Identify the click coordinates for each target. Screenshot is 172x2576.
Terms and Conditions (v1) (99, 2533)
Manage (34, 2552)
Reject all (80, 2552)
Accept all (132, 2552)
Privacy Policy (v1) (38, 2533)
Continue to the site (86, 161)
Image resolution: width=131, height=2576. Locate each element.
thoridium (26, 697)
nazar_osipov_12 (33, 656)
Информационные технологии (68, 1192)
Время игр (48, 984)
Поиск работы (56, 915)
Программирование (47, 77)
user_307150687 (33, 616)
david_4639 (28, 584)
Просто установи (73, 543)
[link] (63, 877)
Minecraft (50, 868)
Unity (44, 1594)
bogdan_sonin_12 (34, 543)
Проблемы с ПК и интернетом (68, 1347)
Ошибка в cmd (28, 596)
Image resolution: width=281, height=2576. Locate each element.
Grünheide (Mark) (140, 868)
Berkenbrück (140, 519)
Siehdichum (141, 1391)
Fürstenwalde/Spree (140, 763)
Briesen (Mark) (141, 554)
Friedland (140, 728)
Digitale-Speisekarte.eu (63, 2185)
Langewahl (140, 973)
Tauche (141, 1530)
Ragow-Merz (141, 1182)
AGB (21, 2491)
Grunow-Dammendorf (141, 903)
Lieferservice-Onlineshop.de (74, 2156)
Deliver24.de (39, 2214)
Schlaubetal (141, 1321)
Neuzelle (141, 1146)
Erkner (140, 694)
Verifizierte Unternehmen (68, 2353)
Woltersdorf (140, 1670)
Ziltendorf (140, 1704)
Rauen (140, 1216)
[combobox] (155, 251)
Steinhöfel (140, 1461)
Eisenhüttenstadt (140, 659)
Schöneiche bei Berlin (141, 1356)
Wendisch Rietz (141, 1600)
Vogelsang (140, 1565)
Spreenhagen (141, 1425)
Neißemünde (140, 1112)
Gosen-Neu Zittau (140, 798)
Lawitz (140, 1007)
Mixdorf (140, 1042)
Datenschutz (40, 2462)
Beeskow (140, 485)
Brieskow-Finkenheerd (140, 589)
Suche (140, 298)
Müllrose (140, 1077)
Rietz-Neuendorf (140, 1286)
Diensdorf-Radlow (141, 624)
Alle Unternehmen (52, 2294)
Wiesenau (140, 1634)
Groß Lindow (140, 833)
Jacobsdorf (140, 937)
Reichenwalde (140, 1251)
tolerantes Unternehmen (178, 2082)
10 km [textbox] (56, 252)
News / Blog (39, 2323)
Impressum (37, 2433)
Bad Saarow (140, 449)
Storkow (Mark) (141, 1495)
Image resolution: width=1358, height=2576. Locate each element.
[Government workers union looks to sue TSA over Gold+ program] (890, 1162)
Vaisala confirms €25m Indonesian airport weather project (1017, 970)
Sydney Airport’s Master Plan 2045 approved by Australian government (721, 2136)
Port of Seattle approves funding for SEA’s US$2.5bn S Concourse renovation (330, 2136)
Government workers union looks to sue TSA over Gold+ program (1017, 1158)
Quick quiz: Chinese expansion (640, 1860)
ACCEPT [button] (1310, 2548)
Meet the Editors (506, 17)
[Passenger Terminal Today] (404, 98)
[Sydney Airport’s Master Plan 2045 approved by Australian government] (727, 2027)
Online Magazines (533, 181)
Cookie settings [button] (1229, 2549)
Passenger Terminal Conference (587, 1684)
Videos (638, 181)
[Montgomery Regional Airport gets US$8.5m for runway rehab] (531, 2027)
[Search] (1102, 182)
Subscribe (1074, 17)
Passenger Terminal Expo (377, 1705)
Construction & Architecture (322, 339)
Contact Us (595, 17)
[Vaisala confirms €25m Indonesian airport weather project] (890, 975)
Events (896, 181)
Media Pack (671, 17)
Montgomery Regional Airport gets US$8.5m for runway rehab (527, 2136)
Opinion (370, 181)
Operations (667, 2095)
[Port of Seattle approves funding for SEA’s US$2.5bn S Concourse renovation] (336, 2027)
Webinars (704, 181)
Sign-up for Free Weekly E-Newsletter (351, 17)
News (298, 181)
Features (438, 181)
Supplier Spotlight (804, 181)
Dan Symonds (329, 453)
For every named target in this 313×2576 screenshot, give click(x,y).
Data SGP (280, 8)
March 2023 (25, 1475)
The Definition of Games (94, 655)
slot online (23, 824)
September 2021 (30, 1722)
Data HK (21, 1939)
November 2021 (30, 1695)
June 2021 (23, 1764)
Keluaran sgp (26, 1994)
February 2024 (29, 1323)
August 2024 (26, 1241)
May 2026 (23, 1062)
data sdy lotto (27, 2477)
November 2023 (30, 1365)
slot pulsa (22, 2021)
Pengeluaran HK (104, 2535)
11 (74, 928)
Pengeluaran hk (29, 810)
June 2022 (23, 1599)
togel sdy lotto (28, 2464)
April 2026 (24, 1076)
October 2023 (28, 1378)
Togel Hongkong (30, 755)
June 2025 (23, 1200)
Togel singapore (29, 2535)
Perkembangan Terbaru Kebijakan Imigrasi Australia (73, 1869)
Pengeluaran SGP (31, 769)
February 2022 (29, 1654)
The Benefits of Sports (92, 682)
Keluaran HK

**********

### WORK INSTRUCTION
All entries above are to be copied exactly, with none left out.

### EXERCISE SOLUTION
Identify the click coordinates for each target. Screenshot is 172x2576.
Terms and Conditions (v1) (99, 2533)
Manage (34, 2552)
Reject all (80, 2552)
Accept all (132, 2552)
Privacy Policy (v1) (38, 2533)
Continue to the site (86, 161)
Image resolution: width=131, height=2576. Locate each element.
thoridium (26, 697)
nazar_osipov_12 (33, 656)
Информационные технологии (68, 1192)
Время игр (48, 984)
Поиск работы (56, 915)
Программирование (47, 77)
user_307150687 (33, 616)
david_4639 (28, 584)
Просто установи (73, 543)
[link] (63, 877)
Minecraft (50, 868)
Unity (44, 1594)
bogdan_sonin_12 (34, 543)
Проблемы с ПК и интернетом (68, 1347)
Ошибка в cmd (28, 596)
Image resolution: width=281, height=2576. Locate each element.
Grünheide (Mark) (140, 868)
Berkenbrück (140, 519)
Siehdichum (141, 1391)
Fürstenwalde/Spree (140, 763)
Briesen (Mark) (141, 554)
Friedland (140, 728)
Digitale-Speisekarte.eu (63, 2185)
Langewahl (140, 973)
Tauche (141, 1530)
Ragow-Merz (141, 1182)
AGB (21, 2491)
Grunow-Dammendorf (141, 903)
Lieferservice-Onlineshop.de (74, 2156)
Deliver24.de (39, 2214)
Schlaubetal (141, 1321)
Neuzelle (141, 1146)
Erkner (140, 694)
Verifizierte Unternehmen (68, 2353)
Woltersdorf (140, 1670)
Ziltendorf (140, 1704)
Rauen (140, 1216)
[combobox] (155, 251)
Steinhöfel (140, 1461)
Eisenhüttenstadt (140, 659)
Schöneiche bei Berlin (141, 1356)
Wendisch Rietz (141, 1600)
Vogelsang (140, 1565)
Spreenhagen (141, 1425)
Neißemünde (140, 1112)
Gosen-Neu Zittau (140, 798)
Lawitz (140, 1007)
Mixdorf (140, 1042)
Datenschutz (40, 2462)
Beeskow (140, 485)
Brieskow-Finkenheerd (140, 589)
Suche (140, 298)
Müllrose (140, 1077)
Rietz-Neuendorf (140, 1286)
Diensdorf-Radlow (141, 624)
Alle Unternehmen (52, 2294)
Wiesenau (140, 1634)
Groß Lindow (140, 833)
Jacobsdorf (140, 937)
Reichenwalde (140, 1251)
tolerantes Unternehmen (178, 2082)
10 km [textbox] (56, 252)
News / Blog (39, 2323)
Impressum (37, 2433)
Bad Saarow (140, 449)
Storkow (Mark) (141, 1495)
Image resolution: width=1358, height=2576. Locate each element.
[Government workers union looks to sue TSA over Gold+ program] (890, 1162)
Vaisala confirms €25m Indonesian airport weather project (1017, 970)
Sydney Airport’s Master Plan 2045 approved by Australian government (721, 2136)
Port of Seattle approves funding for SEA’s US$2.5bn S Concourse renovation (330, 2136)
Government workers union looks to sue TSA over Gold+ program (1017, 1158)
Quick quiz: Chinese expansion (640, 1860)
ACCEPT [button] (1310, 2548)
Meet the Editors (506, 17)
[Passenger Terminal Today] (404, 98)
[Sydney Airport’s Master Plan 2045 approved by Australian government] (727, 2027)
Online Magazines (533, 181)
Cookie settings [button] (1229, 2549)
Passenger Terminal Conference (587, 1684)
Videos (638, 181)
[Montgomery Regional Airport gets US$8.5m for runway rehab] (531, 2027)
[Search] (1102, 182)
Subscribe (1074, 17)
Passenger Terminal Expo (377, 1705)
Construction & Architecture (322, 339)
Contact Us (595, 17)
[Vaisala confirms €25m Indonesian airport weather project] (890, 975)
Events (896, 181)
Media Pack (671, 17)
Montgomery Regional Airport gets US$8.5m for runway rehab (527, 2136)
Opinion (370, 181)
Operations (667, 2095)
[Port of Seattle approves funding for SEA’s US$2.5bn S Concourse renovation] (336, 2027)
Webinars (704, 181)
Sign-up for Free Weekly E-Newsletter (351, 17)
News (298, 181)
Features (438, 181)
Supplier Spotlight (804, 181)
Dan Symonds (329, 453)
For every named target in this 313×2576 screenshot, give click(x,y).
Data SGP (280, 8)
March 2023 (25, 1475)
The Definition of Games (94, 655)
slot online (23, 824)
September 2021 (30, 1722)
Data HK (21, 1939)
November 2021 (30, 1695)
June 2021 (23, 1764)
Keluaran sgp (26, 1994)
February 2024 (29, 1323)
August 2024 (26, 1241)
May 2026 (23, 1062)
data sdy lotto (27, 2477)
November 2023 (30, 1365)
slot pulsa (22, 2021)
Pengeluaran HK (104, 2535)
11 (74, 928)
Pengeluaran hk (29, 810)
June 2022 (23, 1599)
togel sdy lotto (28, 2464)
April 2026 (24, 1076)
October 2023 (28, 1378)
Togel Hongkong (30, 755)
June 2025 (23, 1200)
Togel singapore (29, 2535)
Perkembangan Terbaru Kebijakan Imigrasi Australia (73, 1869)
Pengeluaran SGP (31, 769)
February 2022 (29, 1654)
The Benefits of Sports (92, 682)
Keluaran HK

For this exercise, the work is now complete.